DALLAS--(BUSINESS WIRE)--Tenet Healthcare Corporation (NYSE: THC) established today the pricing of the previously announced private offering of newly issued notes to refinance $1.52 billion of its currently outstanding notes. The offering consists of $1.50 billion aggregate principal amount of senior secured second lien notes due 2027, which will bear interest at a rate of 6.25% per annum, to be issued by Tenet (the “notes”). The size of the offering was increased from the previously announced $750 million aggregate principal amount of notes.
Tenet intends to use a portion of the net proceeds from the sale of the notes, after payment of fees and expenses, to fund the redemption and discharge of all $300 million outstanding aggregate principal amount of its 6.75% Senior Unsecured Notes due February 1, 2020 and all $750 million outstanding aggregate principal amount of its 7.50% Senior Secured Second Lien Notes due January 1, 2022. Tenet intends to use the remainder of the net proceeds from the sale of the notes, together with cash on hand and/or borrowings under its revolving credit agreement, after payment of fees and expenses, to fund the repayment upon maturity and discharge of all $468 million outstanding aggregate principal amount of its 5.50% Senior Unsecured Notes due March 1, 2019.
The notes will not be registered under the Securities Act of 1933, as amended (the “Securities Act”), or any other state securities laws. As a result, they may not be offered or sold in the United States or to any U.S. persons, except pursuant to an applicable exemption from, or in a transaction not subject to, the registration requirements of the Securities Act. Accordingly, the notes will be offered only to persons reasonably believed to be “qualified institutional buyers” under Rule 144A of the Securities Act or, outside the United States, to persons other than “U.S. persons” in compliance with Regulation S under the Securities Act. A confidential offering memorandum for the notes will be made available to such eligible persons. The offering will be conducted in accordance with the terms and subject to the conditions set forth in such offering memorandum.

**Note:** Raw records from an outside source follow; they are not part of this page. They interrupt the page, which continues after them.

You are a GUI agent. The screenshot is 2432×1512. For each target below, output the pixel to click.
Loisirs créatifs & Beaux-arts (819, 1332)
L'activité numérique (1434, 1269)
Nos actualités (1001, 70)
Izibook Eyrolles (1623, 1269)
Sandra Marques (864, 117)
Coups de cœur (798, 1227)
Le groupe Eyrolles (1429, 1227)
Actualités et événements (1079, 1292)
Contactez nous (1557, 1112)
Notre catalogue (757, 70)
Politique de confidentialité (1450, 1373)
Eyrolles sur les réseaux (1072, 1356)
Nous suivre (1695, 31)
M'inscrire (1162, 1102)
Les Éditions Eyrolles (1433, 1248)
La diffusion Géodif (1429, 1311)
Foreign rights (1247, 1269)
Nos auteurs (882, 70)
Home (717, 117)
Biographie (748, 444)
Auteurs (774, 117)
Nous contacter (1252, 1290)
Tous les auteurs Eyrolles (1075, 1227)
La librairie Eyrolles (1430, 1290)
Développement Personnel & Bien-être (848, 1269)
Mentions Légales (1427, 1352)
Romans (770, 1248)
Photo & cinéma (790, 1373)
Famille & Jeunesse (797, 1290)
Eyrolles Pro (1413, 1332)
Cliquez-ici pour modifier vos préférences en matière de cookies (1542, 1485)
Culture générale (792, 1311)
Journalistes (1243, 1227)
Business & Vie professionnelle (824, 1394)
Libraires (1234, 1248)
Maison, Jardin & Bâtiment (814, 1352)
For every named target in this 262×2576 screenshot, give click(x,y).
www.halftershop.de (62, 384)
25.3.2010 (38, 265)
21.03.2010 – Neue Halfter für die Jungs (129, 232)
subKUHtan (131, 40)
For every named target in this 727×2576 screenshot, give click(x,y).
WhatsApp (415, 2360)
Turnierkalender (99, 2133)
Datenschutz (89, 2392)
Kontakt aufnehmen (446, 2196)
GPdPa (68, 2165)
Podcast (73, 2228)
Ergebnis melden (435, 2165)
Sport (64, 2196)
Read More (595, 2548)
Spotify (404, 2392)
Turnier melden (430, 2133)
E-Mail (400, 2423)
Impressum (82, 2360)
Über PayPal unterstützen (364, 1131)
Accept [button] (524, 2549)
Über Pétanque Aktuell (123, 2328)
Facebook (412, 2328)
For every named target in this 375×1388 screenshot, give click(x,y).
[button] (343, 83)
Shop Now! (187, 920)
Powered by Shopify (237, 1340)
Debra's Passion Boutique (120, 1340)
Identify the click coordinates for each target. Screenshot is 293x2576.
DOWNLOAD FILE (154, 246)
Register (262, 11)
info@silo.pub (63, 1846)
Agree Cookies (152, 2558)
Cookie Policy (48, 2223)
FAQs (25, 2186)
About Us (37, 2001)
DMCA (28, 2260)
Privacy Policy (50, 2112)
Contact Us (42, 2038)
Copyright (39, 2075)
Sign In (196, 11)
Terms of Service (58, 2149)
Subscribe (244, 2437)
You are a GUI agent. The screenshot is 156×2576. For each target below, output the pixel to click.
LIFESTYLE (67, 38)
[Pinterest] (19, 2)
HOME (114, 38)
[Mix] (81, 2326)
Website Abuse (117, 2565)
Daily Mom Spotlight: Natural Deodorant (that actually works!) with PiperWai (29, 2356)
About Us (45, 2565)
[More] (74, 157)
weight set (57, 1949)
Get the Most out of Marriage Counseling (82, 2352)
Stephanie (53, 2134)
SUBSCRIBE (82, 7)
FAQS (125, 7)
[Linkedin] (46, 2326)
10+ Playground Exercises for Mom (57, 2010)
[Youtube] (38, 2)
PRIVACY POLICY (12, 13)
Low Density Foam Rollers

This news release is neither an offer to sell nor a solicitation of an offer to buy, nor shall there be any sale of, these securities in any jurisdiction in which such offer, solicitation or sale would be unlawful.
About Tenet Healthcare
Tenet Healthcare Corporation is a diversified healthcare services company with 115,000 employees united around a common mission: to help people live happier, healthier lives. Through its subsidiaries, partnerships and joint ventures, including United Surgical Partners International, the company operates general acute care and specialty hospitals, ambulatory surgery centers, urgent care centers and other outpatient facilities. Tenet’s Conifer Health Solutions subsidiary provides technology-enabled performance improvement and health management solutions to hospitals, health systems, integrated delivery networks, physician groups, self-insured organizations and health plans. For more information, please visit www.tenethealth.com.
The terms “THC”, “Tenet Healthcare Corporation”, “the company”, “we”, “us” or “our” refer to Tenet Healthcare Corporation or one or more of its subsidiaries or affiliates as applicable.
This release contains “forward-looking statements” – that is, statements that relate to future, not past, events. In this context, forward-looking statements often address our expected future business and financial performance and financial condition, and often contain words such as “expect,” “anticipate,” “assume,” “believe,” “budget,” “estimate,” “forecast,” “intend,” “plan,” “predict,” “project,” “seek,” “see,” “target,” or “will.” Forward-looking statements by their nature address matters that are, to different degrees, uncertain. Particular uncertainties that could cause our actual results to be materially different than those expressed in our forward-looking statements include, but are not limited to, uncertainties about the closing of the offering, the expected use of proceeds and the factors disclosed under “Forward-Looking Statements” and “Risk Factors” in our Form 10-K for the year ended December 31, 2017, Form 10-Q for the quarterly period ended September 30, 2018 and other filings with the Securities and Exchange Commission.